PER ESEMPIO… modelli e testimoni del possibile

Una pausa nel mio divenire di lavoro, un’occasione di riflettere, quella degli incontri proposti dal programma PER ESEMPIO.

Inizia l’estate, e c’è tanta voglia di fermarsi, mi viene proposta l’ultima attività, che prendo, come di consuetudine, pensando a obiettivi, risultati e tipo di contributo che sono in grado di apportare.

E poi, gli incontri, le conversazioni, i momenti, soprattutto i momenti con i loro volti, luci, profumi, gusti, i momenti, mi fanno tornare dentro la mia storia come mai prima in tanto tempo, a capire le trame di senso che fra quel passato lontano -a volte abbandonato- e questo presente impensato, s’intrecciano per creare il mio mondo.

Vengo invitata come testimone, sulla tematica dei Diritti Umani, considerando la mia attività professionale relativa all’educazione e la cooperazione; ma anche per quella storia di vita che conosce gli anni della Dittatura argentina…

Questi i miei pensieri

Credo che l’istruzione per tutti sia una battaglia perenne, più attuale che mai. Perchè essa si gioca sul piano del apprendimento permanente e di qualità. E’ vero che molti più bambini hanno accesso all’educazione iniziale e primaria; ma mentre nell’UE si punta a partecipare all’istruzione secondaria per la maggior parte della popolazione, su certe aree del pianeta parliamo di accesso delle bambine all’educazione di base. E’, per esempio in Latinoamerica, delle notevolissime differenze di qualità fra chi paga e chi non paga, sono oggi presenti più che mai. Ma con l’impoverimento della società queste differenze di qualità tenderanno ad acuirsi  ovunque.

Istruzione Pubblica, gratuita, controllata dai cittadini ma in un delicato bilancio con processi di valutazione esterna dove ci sia il rispetto della libertà ed autonomia intelettuale del docente.

(…)

Due cose soprendono al latinoamericano dal sistema dell’istruzione italiano. In primo luogo l’eccellenza della rete di scuole pubbliche, che oggi putroppo soffre le problematiche aperte dalla crisi e da certe scelte politiche. Ma nel contempo, la differenza che a volte si viene a creare fra genitori e docenti, come se non fossero entrambi portatori di una responsabilità essenziale, che è quella di accompagnare i bambini, ragazzi, ragazze, ad entrare in una società altamente complessa, essendo testimoni di valori come generazione precedente, e come cultura. La diffidenza porta all’abbandono di progetualità, a quelle che io chiamerei “le piccole rivoluzioni”, della quotidianità. Laddove i media, la crisi, le decisioni politiche, mi costringono a rivedere il mio spazio di libertà come persona, ad abbandonare mie scelte deontologiche e di valori personali, io scelgo la piccola rivoluzione quotidiana, la ribellione, per allargare questo spazio (personale).

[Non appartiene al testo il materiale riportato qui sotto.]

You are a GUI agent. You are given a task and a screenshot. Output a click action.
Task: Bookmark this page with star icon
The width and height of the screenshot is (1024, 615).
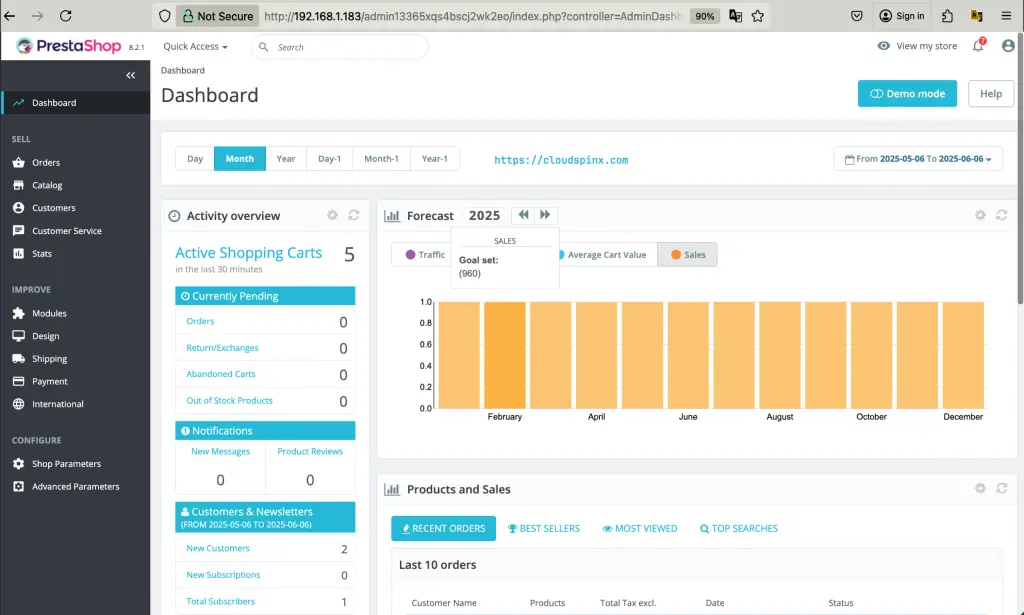coord(758,16)
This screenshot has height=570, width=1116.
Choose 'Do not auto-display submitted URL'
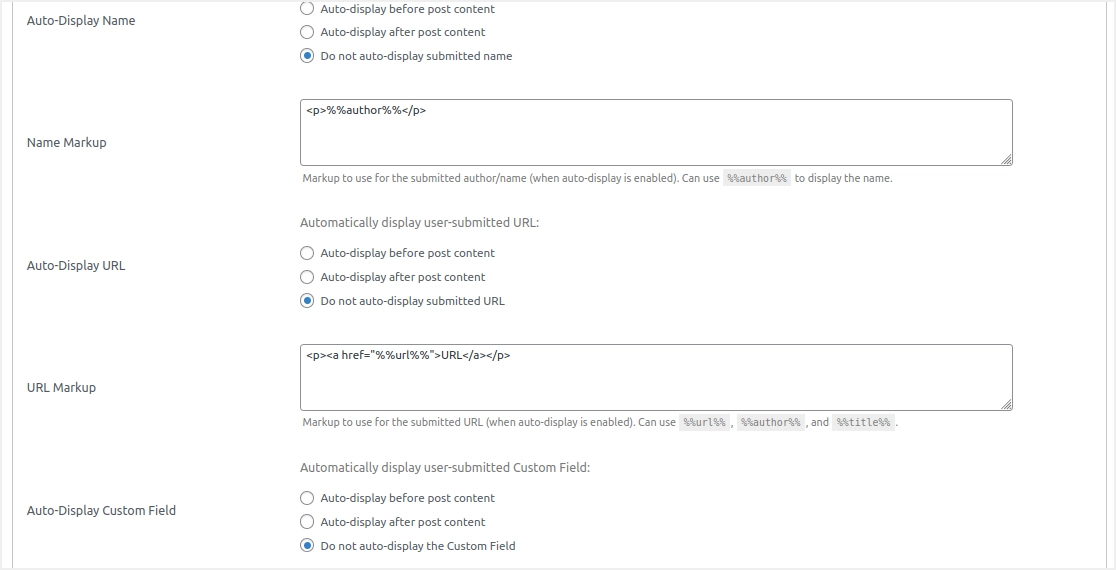coord(307,301)

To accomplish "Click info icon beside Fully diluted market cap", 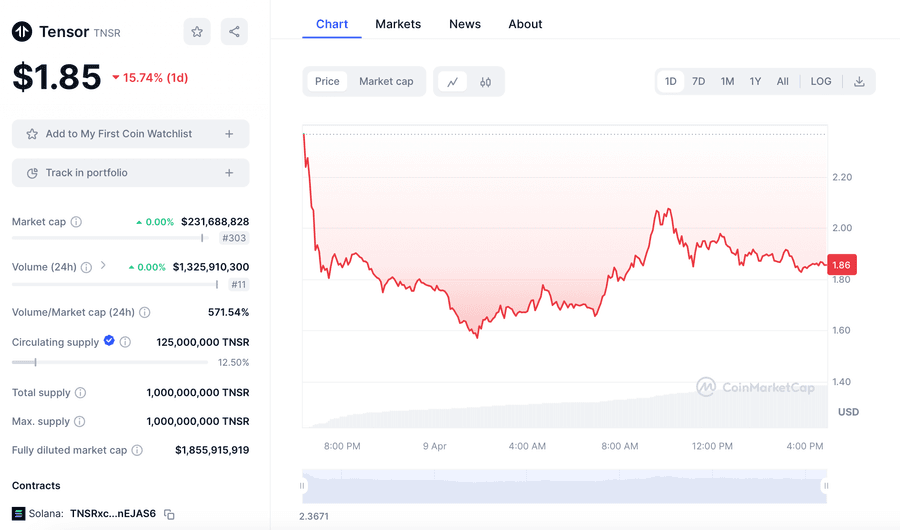I will pos(137,451).
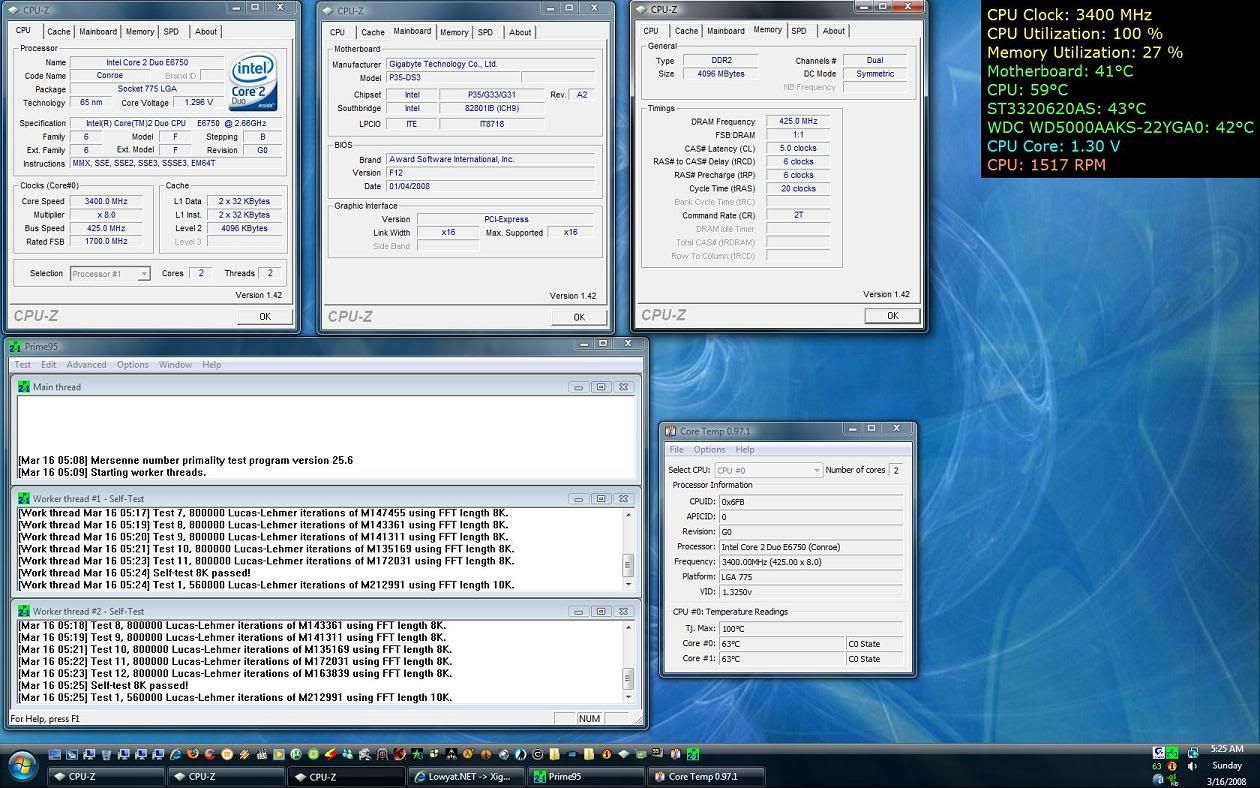Open the SPD tab in Memory CPU-Z window

pyautogui.click(x=798, y=31)
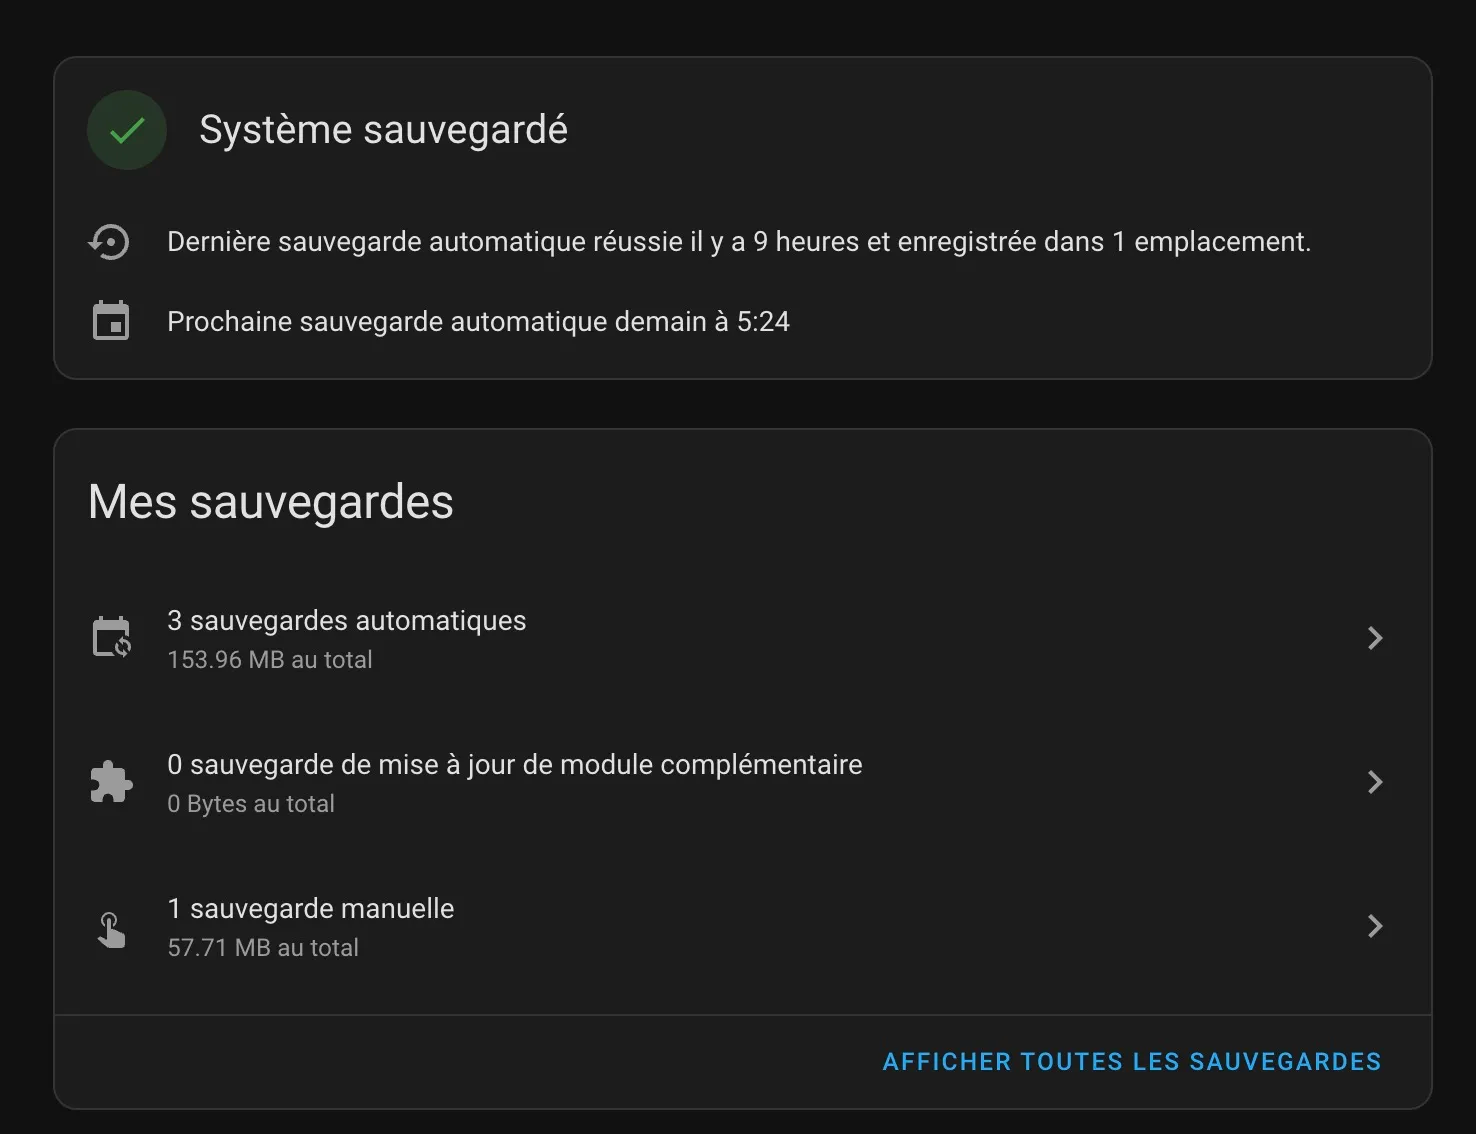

Ho la sensazione -ecco il cuore di quella che vuole essere la mia testimonianza- di stanchezza e oblio nella società  europea (soprattutto quella italiana) -naturalmente, quella che conosco-. Oblio delle lotte, degli eroi, dei valori. Quando sentivo parlare alcuni docenti, amareggiati per la situazione della scuola, mi chiedevo, dove sta il ricordo della Scuola di Barbiana, dove sta quest’immagine del docente come un architetto, un ingegnere che interviene nel macchinario del cambiamento sociale.

E allora io, in tutte le mie sfere della vita quotidiana, di pratica professionale, invito alle rivoluzioni, questo modo di vivere e di agire che è molto latinoamericano, del quale Salvador Allende, ma anche Neruda, De Benedetti, Siqueiros, Freire, Garcia Marquez, oltre il banale icona del “Che” . sono esempio.

Il mondo è imperfetto, ma quale mondo sarebbe senza l’imperfenzione, e senza gli spazi di sogni e di speranza che il vuoto viene a creare? Le aule debbono fare luogo a questo…Mi rammarica vedere aule che che vengono riempite di inutili tecnicismi, alle quali manca quella consapevolezza del docente di stare portando avanti una azione politica, di esercizio del diritto di avere voce, e di partecipare in un sistema sociale. Ed ecco che il diritto all’istruzione è intimamente legato al esercizio di tutti gli altri diritti: poichè essa è soprattutto, spazio per imparare a parlare e ad ascoltare.